Вскоре этих светлых мужиков, готовых в любую минуту придти на помощь другим, не стало. Когда я узнала о смерти Николая Владимировича, рыдала навзрыд. Долго и безутешно. Казалось, что жизнь без них утратила всякий смысл. Вокруг было много хороших. Но все они – лишь для своей семьи: и Толя, и Юра, и Андрей, и Володька. К ним просто так не пойдешь и ни о чем не попросишь.
Другое поколение. Деловое. Не солнечное.
ПОИСК ИСТИНЫ ВДОЛЬ ИСХОЖЕННЫХ ТРОП
«Есть ветры, которые созданы для отмщения». (Сирах, 39.34)
- Комары бесчинствуют настолько, что, не успев возрадоваться загородной жизни, начинаешь ее люто ненавидеть. Перед их нашествием бледнеет даже Вечность.
- Я уже слышала об этом, - лениво откликается тридцатилетняя Юлька, моя подруга и художница.
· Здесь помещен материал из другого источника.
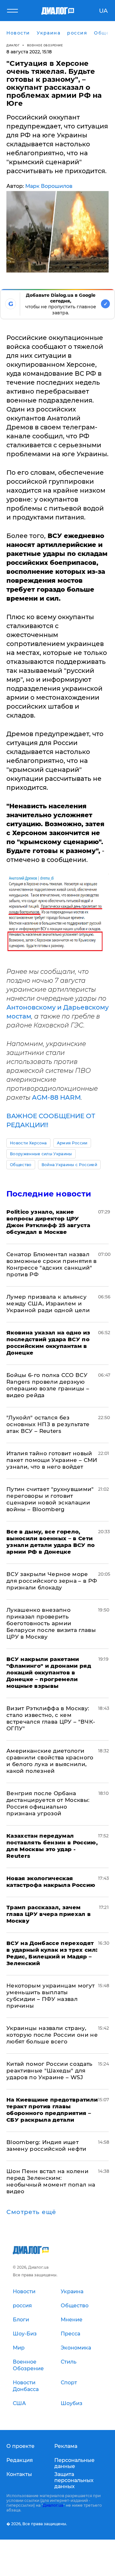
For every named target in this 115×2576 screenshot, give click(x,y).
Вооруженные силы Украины (41, 1153)
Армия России (72, 1143)
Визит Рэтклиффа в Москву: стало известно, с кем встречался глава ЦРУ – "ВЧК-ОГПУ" (51, 1718)
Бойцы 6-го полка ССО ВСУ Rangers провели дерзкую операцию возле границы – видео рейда (47, 1385)
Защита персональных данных (74, 2480)
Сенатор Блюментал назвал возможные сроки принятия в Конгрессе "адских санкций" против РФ (51, 1264)
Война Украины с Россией (69, 1164)
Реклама (65, 2446)
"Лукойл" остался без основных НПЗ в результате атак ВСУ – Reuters (48, 1424)
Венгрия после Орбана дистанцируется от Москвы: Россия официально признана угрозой (48, 1803)
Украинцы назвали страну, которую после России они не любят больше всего (52, 2035)
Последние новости (48, 1193)
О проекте (20, 2446)
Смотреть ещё (31, 2212)
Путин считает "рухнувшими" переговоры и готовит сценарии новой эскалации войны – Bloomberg (50, 1499)
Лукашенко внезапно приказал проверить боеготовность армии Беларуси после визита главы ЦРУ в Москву (51, 1623)
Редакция (19, 2460)
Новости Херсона (28, 1143)
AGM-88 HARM (56, 1097)
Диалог (12, 45)
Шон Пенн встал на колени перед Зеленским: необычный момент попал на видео (51, 2181)
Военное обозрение (45, 45)
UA (103, 10)
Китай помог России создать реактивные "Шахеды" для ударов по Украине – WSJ (49, 2070)
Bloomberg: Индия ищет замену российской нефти (46, 2145)
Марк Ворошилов (49, 186)
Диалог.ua (53, 2505)
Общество (21, 1164)
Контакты (19, 2474)
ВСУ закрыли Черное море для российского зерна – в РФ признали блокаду (51, 1581)
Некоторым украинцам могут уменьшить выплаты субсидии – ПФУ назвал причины (50, 1995)
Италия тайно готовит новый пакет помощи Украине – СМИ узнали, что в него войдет (51, 1460)
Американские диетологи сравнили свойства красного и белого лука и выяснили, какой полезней (50, 1761)
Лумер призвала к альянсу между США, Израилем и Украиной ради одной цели (48, 1303)
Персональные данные (74, 2463)
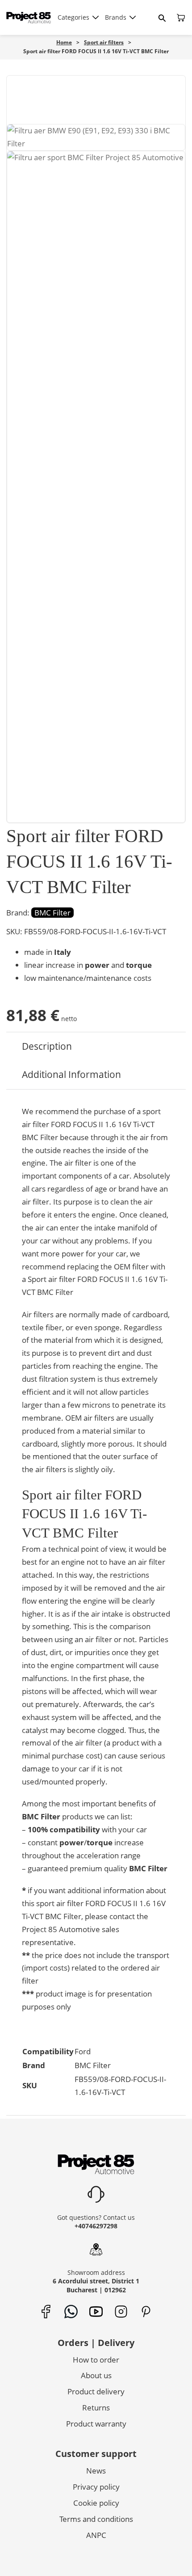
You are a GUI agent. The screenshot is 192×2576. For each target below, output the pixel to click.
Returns (96, 2407)
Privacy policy (96, 2487)
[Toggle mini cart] (181, 17)
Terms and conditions (96, 2519)
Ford (83, 2051)
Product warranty (96, 2423)
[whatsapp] (67, 2555)
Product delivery (96, 2391)
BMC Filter (52, 912)
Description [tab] (47, 1046)
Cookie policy (96, 2503)
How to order (96, 2360)
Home (64, 42)
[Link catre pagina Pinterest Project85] (146, 2312)
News (96, 2470)
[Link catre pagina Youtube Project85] (96, 2312)
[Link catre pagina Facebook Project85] (46, 2312)
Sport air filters (104, 42)
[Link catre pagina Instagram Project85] (121, 2312)
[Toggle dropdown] (95, 17)
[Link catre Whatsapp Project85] (71, 2312)
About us (96, 2375)
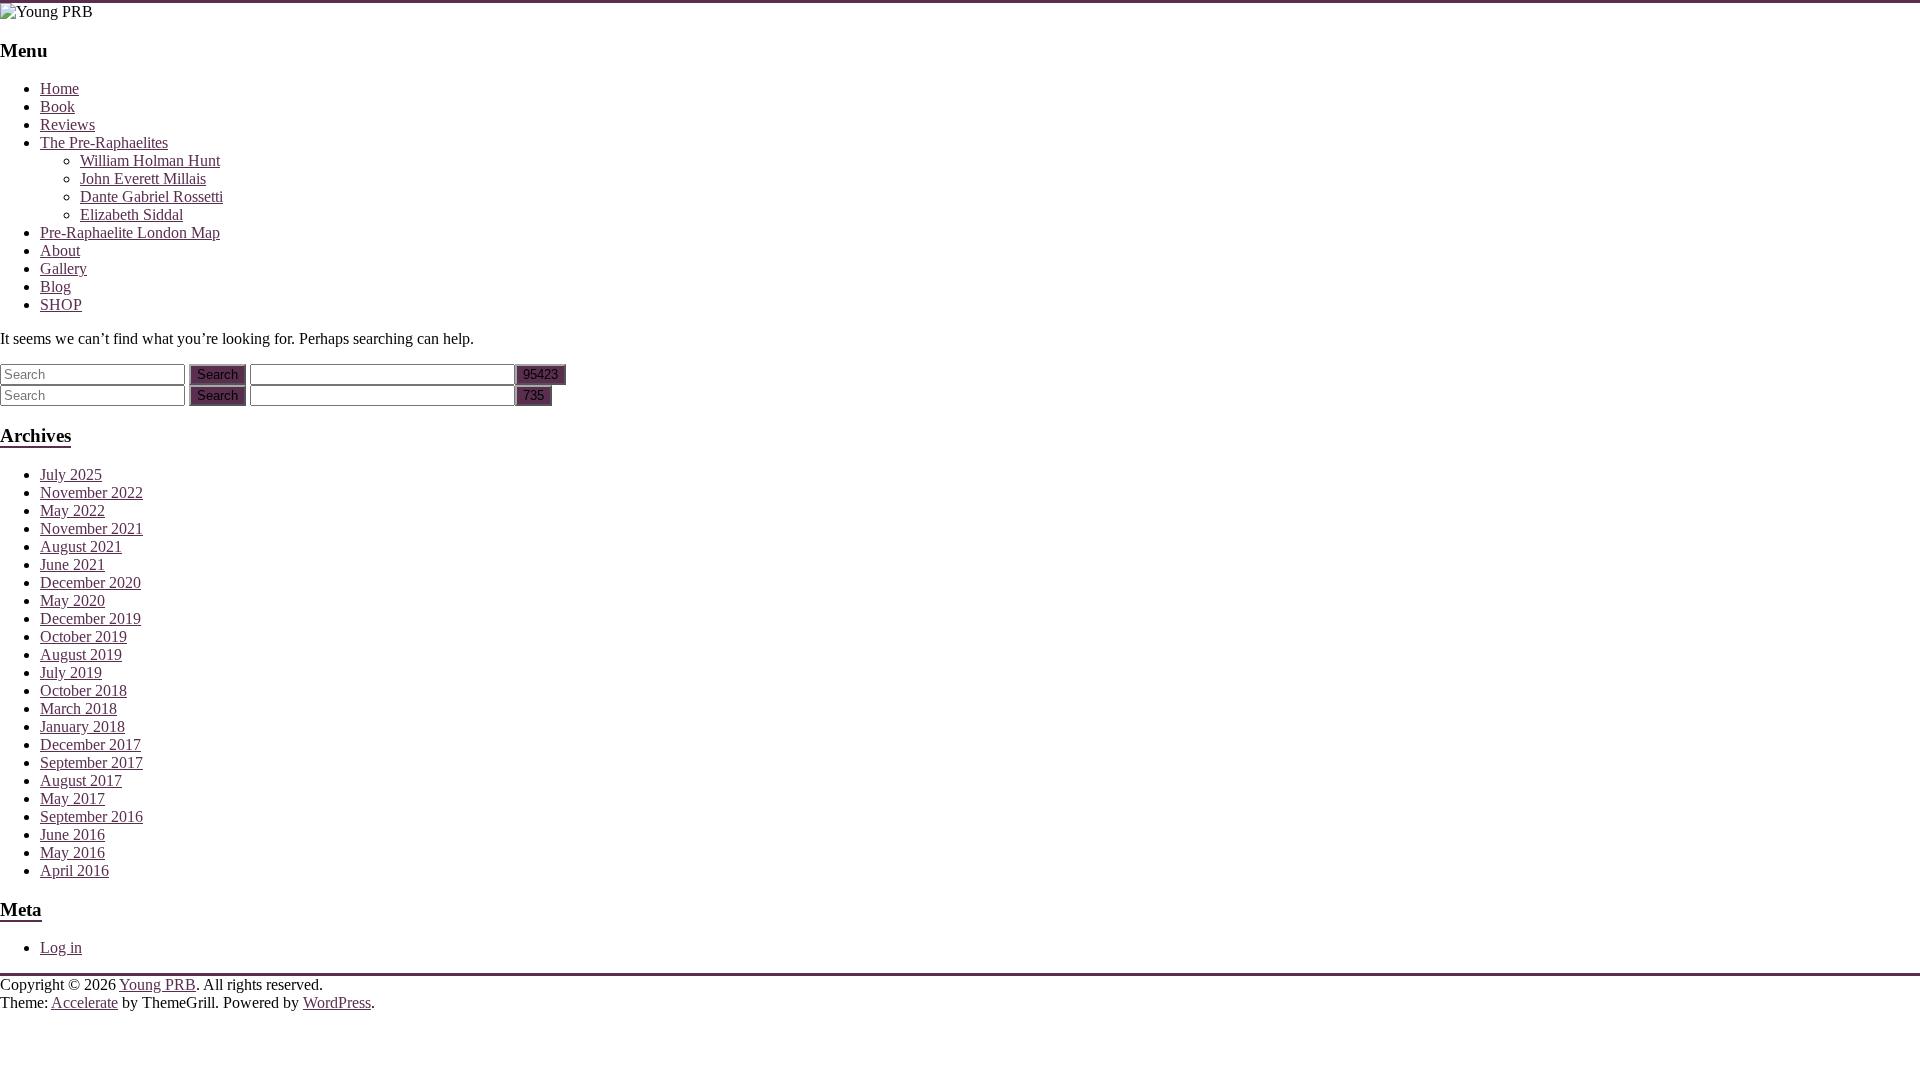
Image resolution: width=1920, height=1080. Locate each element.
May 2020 (72, 600)
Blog (55, 286)
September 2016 (91, 816)
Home (59, 88)
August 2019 (81, 654)
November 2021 (91, 528)
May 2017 (72, 798)
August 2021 (81, 546)
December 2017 (90, 744)
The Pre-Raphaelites (104, 142)
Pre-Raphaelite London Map (130, 232)
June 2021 (72, 564)
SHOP (61, 304)
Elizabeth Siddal (131, 214)
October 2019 (83, 636)
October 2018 (83, 690)
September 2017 (91, 762)
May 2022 (72, 510)
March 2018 (78, 708)
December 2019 (90, 618)
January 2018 (82, 726)
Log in (61, 947)
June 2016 (72, 834)
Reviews (67, 124)
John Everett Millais (143, 178)
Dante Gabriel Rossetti (151, 196)
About (60, 250)
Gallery (63, 268)
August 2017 (81, 780)
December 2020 (90, 582)
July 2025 (71, 474)
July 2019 (71, 672)
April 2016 (74, 870)
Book (57, 106)
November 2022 (91, 492)
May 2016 (72, 852)
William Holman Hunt (150, 160)
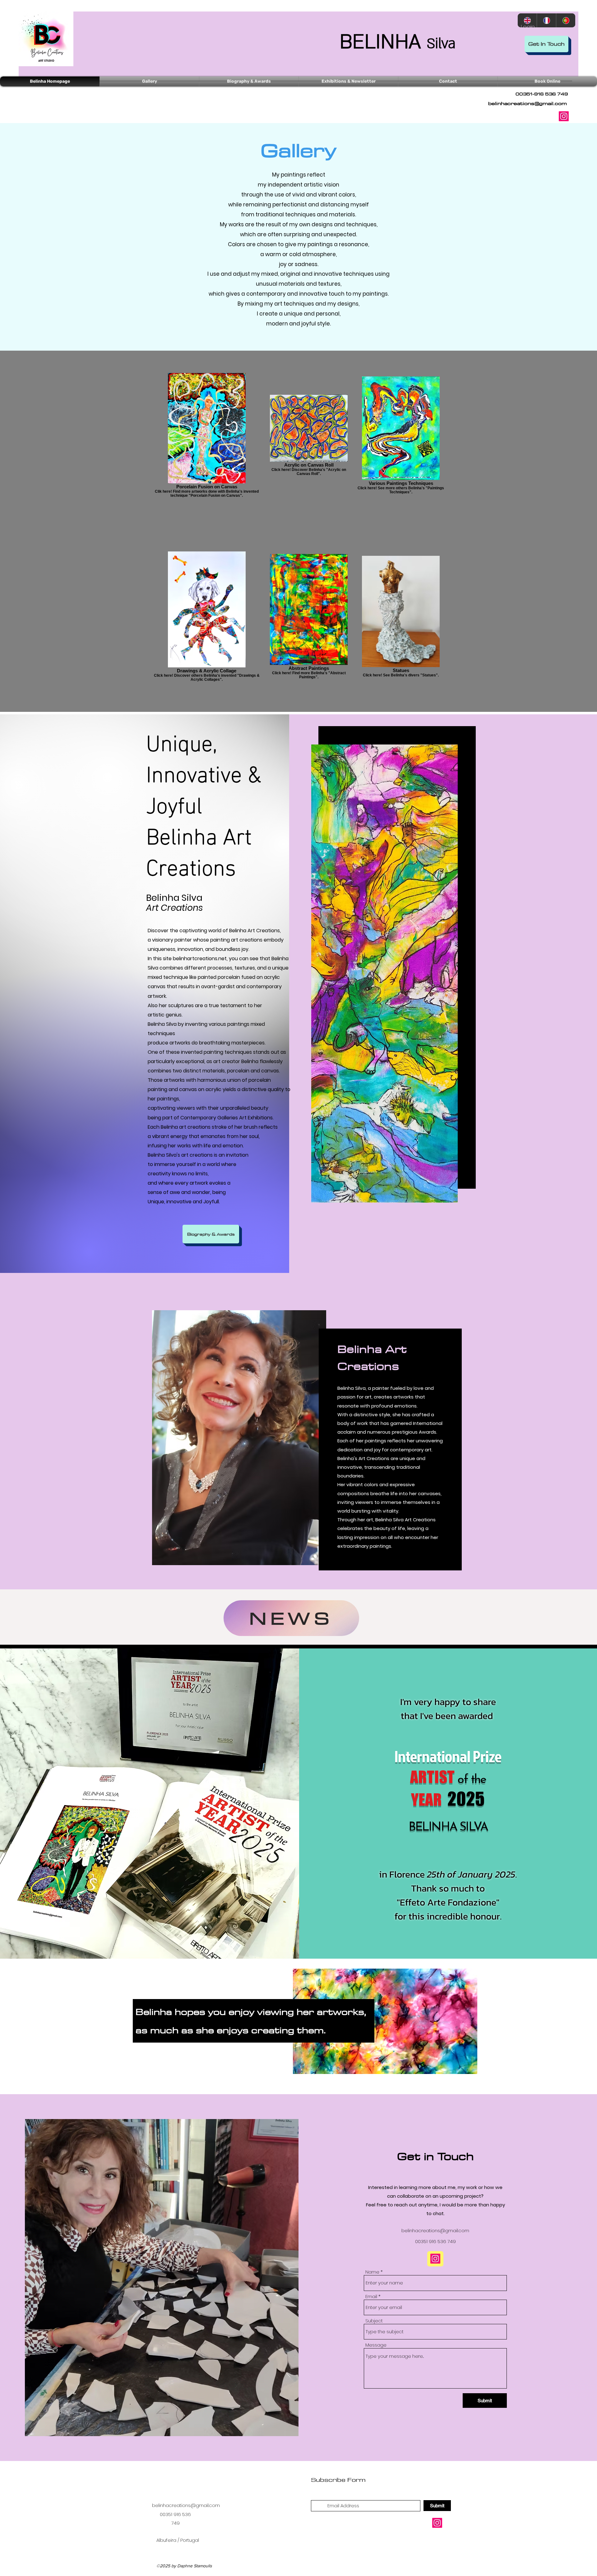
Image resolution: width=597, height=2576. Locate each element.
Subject (374, 2320)
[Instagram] (564, 116)
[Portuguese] (565, 20)
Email (371, 2296)
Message (375, 2345)
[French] (546, 20)
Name (372, 2272)
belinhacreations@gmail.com (527, 103)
Она расстилает скатерть, вносит горячий чайник, и мы на веранде чаевничаем.
У наших бесед обычно две темы: влюбленность и эрос – со всеми вытекающими отсюда последствиями. Но сегодня, нарушив традицию, мы заговорили о нашей общей знакомой - чиновнице.
- Не нравится мне она, - взбешенная гулом комаров, я закрыла окно. - Взирает глазами младенца, соглашается с тобою во всем, а лживая внутри. Хищник под маской праведника. И что характерно: они думают, будто их не видят другие, будто они умнее остальных дураков, не умеющих жить так, как они.   
Юлька, насупившись, молчит: ей хочется бесед о любви.
- Знаешь, почему наших классиков всегда привлекали люди простые? – я тяну свою лямку. - Они чисты. Духовно чисты. Они и нищенствуют зачастую от своего бескорыстия. Сколько встречала таких!
- А мне кажется, - Юлька, сдавшись напору, вытерла фартуком руки, - ни в одной стране мира невозможно столь легко обогатиться, как в нашей стране. Терпение, самоотречение русских - Клондайк, золотоносная жила для умеющих жить за чужой счет. Это как раз тот случай, когда добро оборачивается злом - против самих же себя. Прибавьте сюда инертность, пьянство, чувство страха перед властьимущими, чувство зависимости от вышестоящих и получите неиссякаемый источник наживы. А, вообще, к чему вы все это? Надоели эти темы бессмысленные.
- Из отвращения ко лжи, - встав из-за стола, я попыталась захлопнуть открывшуюся форточку. Форточка под порывом ветра дрогнула, и шарахнула наотмашь по многострадальному носу.
- Вот, - торжественно заявила Юлька, - выходит, мы не правы...
Удушающий зной, превративший квартиры в жаровни, а людей в духовки, неожиданно сменился прохладой, которую принес северный ветер. Засвистели, раскачиваясь, кроны высоких сосен; пыль столбом пронеслась по дороге; на тропинку откуда-то сверху упал крохотный птенчик, да так и остался лежать неподвижно. Птицы, похоже, кукушки, с криком носились над опустевшим гнездом.
Так же неожиданно все стихло - успокоилось.
- Ну как так не правы? Правы, конечно, – возразила я, прислушиваясь к подозрительной тишине. - То, что сейчас происходит, похоже на вязкую трясину: вытащишь одну ногу, увязает другая. Мы в массе своей инертны. А инертность - мать  бездумного однообразия, пожизненный этап закованного в цепи догматов каторжанина, следующего отбывать земную повинность. Не преклоним колен перед врагом внешним, но всегда на коленях перед врагом доморощенным.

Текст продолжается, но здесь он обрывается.